In a groundbreaking development, Axiom Space has announced that it will be launching the first-ever orbiting data center nodes in space by the end of this year. The data centers would use artificial intelligence (AI) and machine learning algorithms to process the data from Earth observation satellites. Considering the annual satellite launches worldwide, which have increased exponentially in the last 5 years, the sheer volume of data generated by Earth observation satellites warrants on-orbit AI data processing. Although it would be a first launch of the sort, it will only be a beginning, as the other countries are likely to follow suit because of several advantages of on-orbit data processing nodes.
The primary objective is to make the data processing efficient, secure, and fast. Sifting through large volumes of data generated by geosensing satellites, as they continue to exponentially grow in the Low Earth Orbit (LEO) in the last few years, is indeed an arduous task. There are algorithms and systems in place to analyze the data as it is downloaded from the satellites. However, the in-orbit data centers can communicate with other satellites, accumulating the data on multiple nodes in space where it would be processed, and consequently the end user has access to the requisite insight directly. It would allow the users direct access to the satellite imagery and supplementary data to fast-track the decision-making process. The feature in particular could be helpful in disaster response during emergencies like wildfires and hurricanes, particularly in the wake of the climate change-led drastic shift in the weather patterns lately, to help mitigate any humanitarian crisis.

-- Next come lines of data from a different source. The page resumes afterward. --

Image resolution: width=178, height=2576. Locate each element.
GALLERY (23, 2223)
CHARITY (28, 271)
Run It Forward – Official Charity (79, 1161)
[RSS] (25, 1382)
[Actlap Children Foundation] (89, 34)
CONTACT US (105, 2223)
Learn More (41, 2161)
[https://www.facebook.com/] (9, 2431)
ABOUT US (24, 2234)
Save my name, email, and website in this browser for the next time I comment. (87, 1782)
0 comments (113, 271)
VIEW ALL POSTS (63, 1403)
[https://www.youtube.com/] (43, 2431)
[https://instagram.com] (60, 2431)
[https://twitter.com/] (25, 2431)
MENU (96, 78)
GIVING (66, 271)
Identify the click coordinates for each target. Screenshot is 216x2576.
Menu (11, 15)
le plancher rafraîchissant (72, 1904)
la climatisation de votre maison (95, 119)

One of the challenges associated with the data centers is the high energy cost for their functioning and cooling. More than 400 million terabytes of new data are generated by governments, businesses, and common citizens every day. While much of this data is locally stored on the devices, a significant chunk is backed up on cloud storage or uploaded to platforms like YouTube. The demand for cloud computing is only expected to grow significantly in the coming years. The energy demand for an AI model to crunch data or make an image is even more exorbitant. For a large language model (LLM) like ChatGPT to generate a 100-word email, it would take approximately 0.14 kWh of energy, enough to light 14 LED bulbs for an hour, and nearly half a liter of water to dissipate the heat. Considering the scale on which these platforms are used, the energy cost and environmental impact of high energy demand beg the question about the carbon footprint of the ‘efficiency.’ In-orbit data centers could be an answer to the questions, considering the space has an unlimited supply of solar energy and the cold temperature to tackle the overheating servers problem. Though, the thermal regulation to maintain the temperature could be a challenge, as radiating heat out in space is comparatively slower than convection cooling on earth.
Furthermore, it offers an additional layer of data protection, as the data transmitted through downlink by the satellites to the ground stations is susceptible to interception. On-orbit processing could help mitigate some of these concerns. The raw data is generally large in size, requiring higher bandwidth and encryption. Processing the data in space and transmitting only the encrypted summary data makes it harder to interpret even if intercepted. With multiple orbital nodes, data processing could be distributed across multiple satellites, reducing the reliance on ground-based storage and transmission, making a single interception unlikely to compromise the complete data set. It may also make the need for high-power, wide-beam data links obsolete—commonly used by satellites to transmit data and are easier to intercept. Narrow beam, low-power transmissions augment the data security protocols, making the prospects of on-orbit data processing even more viable.
The concern, however, regarding space-based data processing and analysis, especially pertaining to military satellite data, is the risk of miscalculation and inadvertent escalation. While instant insights and situational awareness could significantly shorten the OODA loop for military response, there are chances of misinterpretation of the on-ground situation by the on-orbit AI algorithms. For instance, large-scale military exercises mimic the actual war-like situation and, as is evident from the Russian mobilization, could at times take a turn for actual war. Similarly, in the case of India and Pakistan, long columns of troops or equipment for a regular redeployment or maintenance could be interpreted by the satellites as the onset of a military offensive. The latter example is especially pertinent, as both countries possess nuclear weapons, making the situation more complex. An escalation could take a turn for the worse within a short span, and multiple rungs of the escalation ladder could be skipped in rapid succession. Since the training data for an AI model contains an inherent bias, it could exacerbate a conflict situation. The Line of Control (LoC) between India and Pakistan is almost perpetually in a state of limited hot conflict. For any side to gain a competitive edge based on space surveillance and reconnaissance—particularly when operational commanders receive pre-analyzed insights—could lead to far more drastic consequences.
The advent of AI-powered on-orbit data processing marks a transformative shift in the way satellite data is handled, potentially offering unprecedented efficiency, energy solutions, and enhanced data security. However, as space becomes increasingly militarized, the risks of miscalculation and escalation, especially when AI is involved, cannot be ignored. To fully harness the benefits while minimizing the dangers, robust international norms and regulatory frameworks must evolve alongside this technological leap.